**DIRECTIONS**:
Nothing but the lines from the one with "Task: Expand the account dropdown chevron" through the end of the records may appear in the answer, each reproduced exactly, pictures omitted.
(RAW DATA)
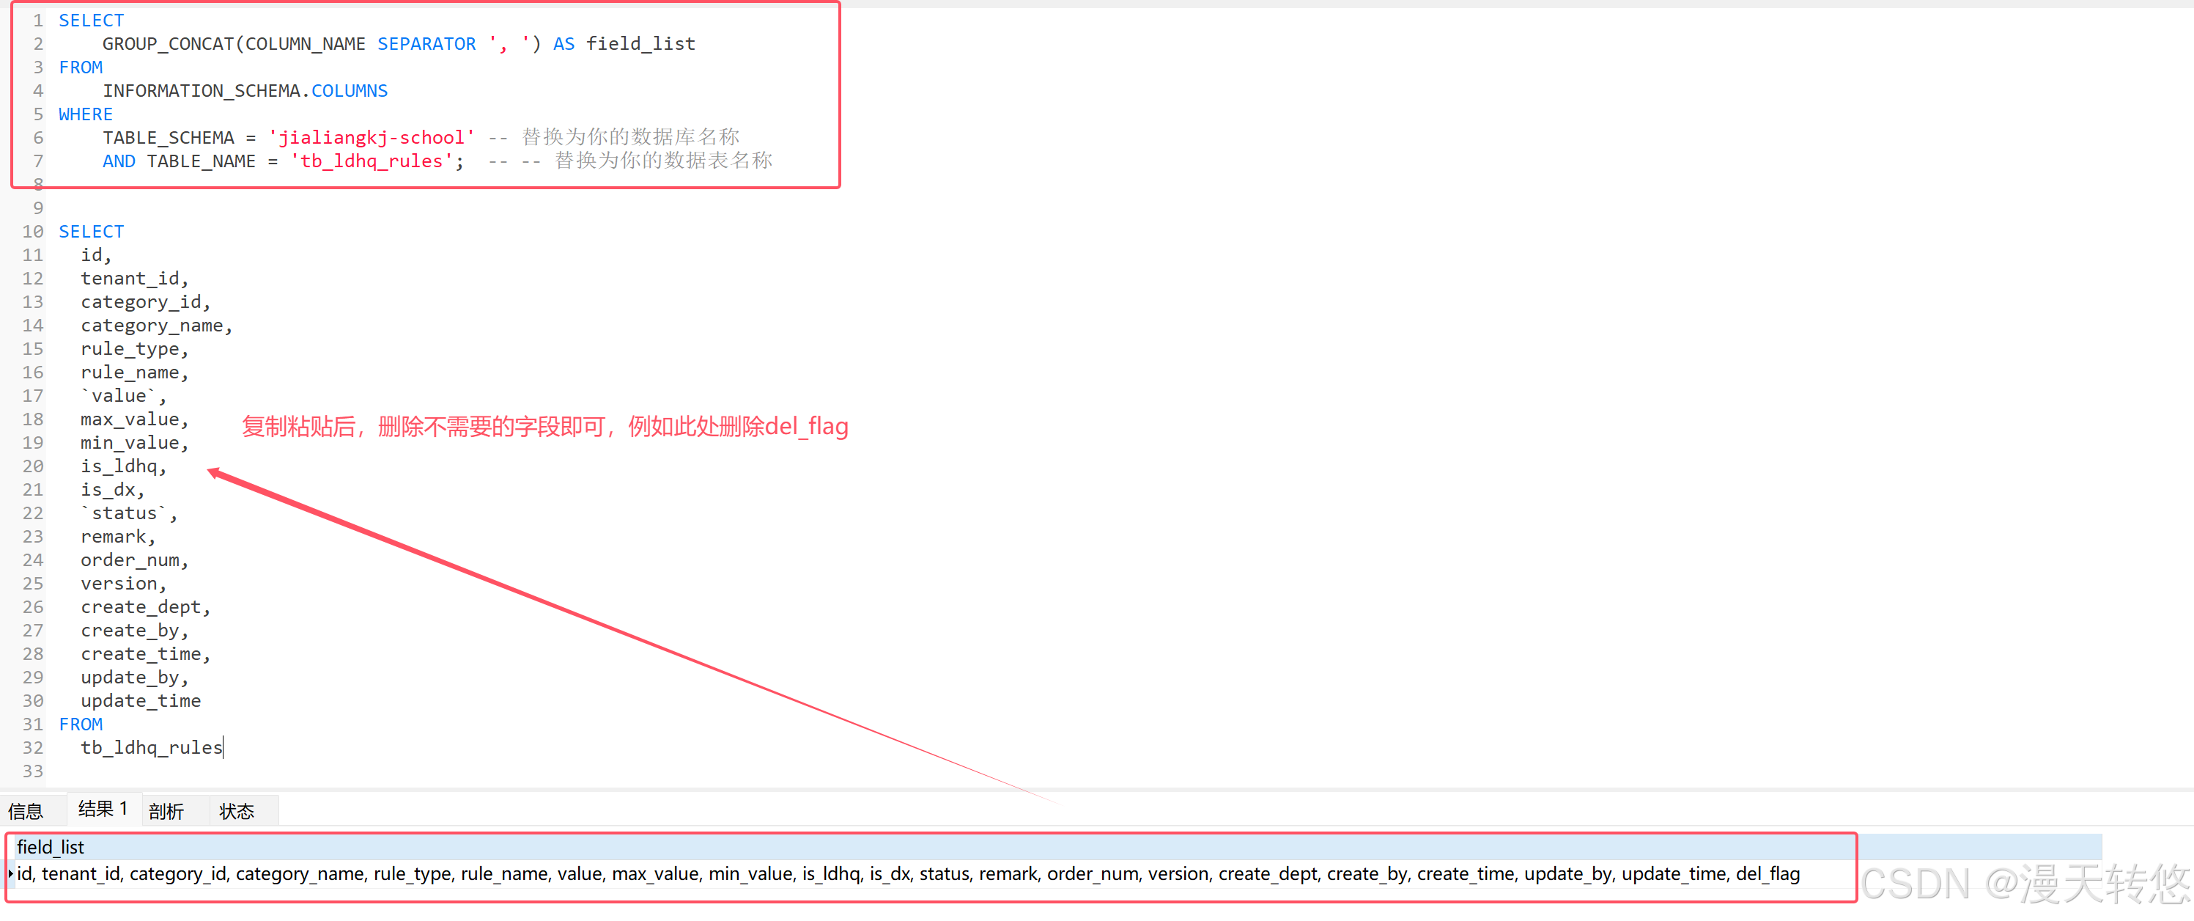2194x921 pixels.
Task: Click the empty line 33 in editor
Action: click(256, 771)
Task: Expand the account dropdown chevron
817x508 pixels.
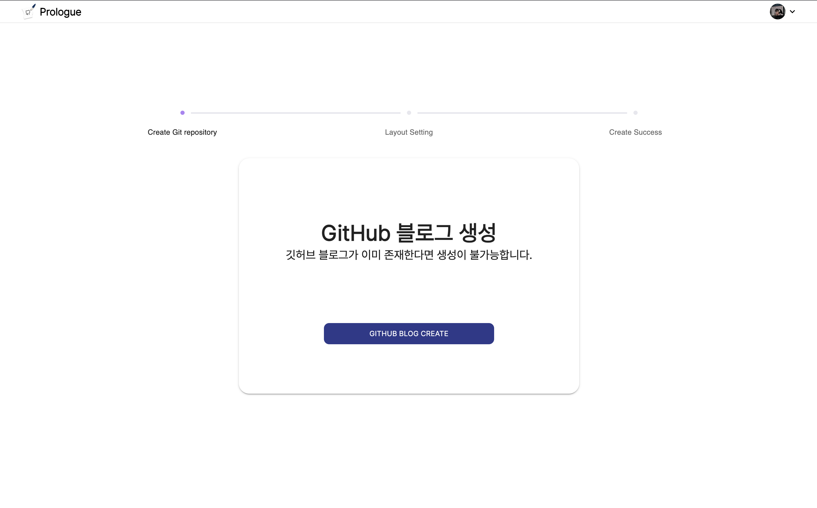Action: 792,12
(End RAW DATA)
**OUTPUT BELOW**:
Task: Expand the account dropdown chevron
817x508 pixels.
Action: 792,12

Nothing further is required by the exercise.